**Set tasks:**
a – In the vocation story, during which period was the speaker a student at the University of Wyoming?
b – Please say whether each statement agrees with the vocation story, answering yes or no and quoting the deciding words: (i) The speaker's home state is Iowa. (ii) The Search retreat was the first retreat the speaker attended. (iii) The speaker ranks the Sacrament of Reconciliation above every other sacrament.

If I were to tell you the full version of my vocation story, you would be held in thrall for around three hours, regaled with a tale that seems at times to be everything from spiritually profound to romantically tragic. But we don’t have that much time, and as I have spent the last week thinking about what to share with you, I have come to the conclusion that how my vocation came about is not nearly as important as why it came about. Not every young person with a vocation to priesthood or religious life is going to fall in love while in discernment and walk forty miles down the shoulder of a busy interstate to win her over, and not every young person is going to have the same powerful spiritual experiences as I have had in past prayer. What every young person is going to experience is the same sense of calling, is going to ask the same question of, “What does God want me to do with my life?” I will tell you.
It is only in the last year and a half of Jesuit novitiate that I have come to understand my own vocation. To give you a little bit of background, I was a student here at the University of Wyoming from the Fall of 2002 until the end of Spring 2004. It was here at the Newman Center that something quite remarkable occurred in my life: I chose to be Catholic. It was here that I decided to keep coming to Mass on Sundays, even without my father waking me up on Sunday mornings; it was now my decision. That decision, so seemingly small at the time, opened the door to a new world of friends and even during my most homesick times I realized that the Mass I attend here is the same Mass my family attends back in Iowa where I am from. The Catholic Church for me, for any Catholic really, is home regardless of where a person is in the whole world.
Choosing to remain Catholic also opened the door to the Search retreat. It was during this retreat, my first, when the small spark of faith within me grew to a little flame. I got a taste of prayer’s power and the great sense of energy and community a group of young Catholic people can foster when they gather in the arms of the ancient faith. I also learned the power of the Sacrament of Reconciliation, something that I used to think very little of before. Now, next to the Eucharist, it is the dearest sacrament in my life.
With the gift of faith and community that this Newman Center gave me, I transferred back to Iowa when I changed majors. There I became involved in another Catholic student center, eventually being hired as a peer minister to work with students in the areas of community life and spirituality. It was also in Iowa that I first began to wonder what it was that I should do with my life, and I knew that God was the only person with any answers. So I began to pray as best I knew how, and not only did God let me know that He was listening to my prayers, but He eventually introduced me to the Society of Jesus. During my time of discernment I sought out a spiritual director, I began asking other priests and religious about their own vocation stories, I kept in touch with the Jesuit vocations director, and I read everything I could on the Jesuits and vocations in general. I went on retreats and vocations experiences as well.

**Source material:**
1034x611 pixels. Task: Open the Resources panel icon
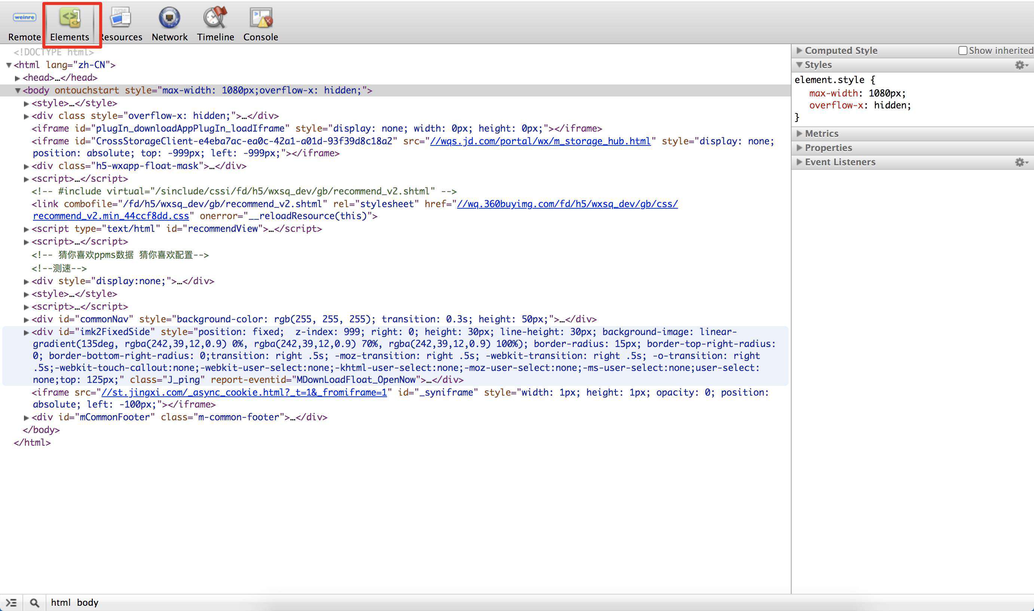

**Written answers:**
a – From the Fall of 2002 until the end of Spring 2004.

b –
(i) Yes: "my family attends back in Iowa where I am from"
(ii) Yes: "It was during this retreat, my first"
(iii) No: "next to the Eucharist, it is the dearest sacrament in my life"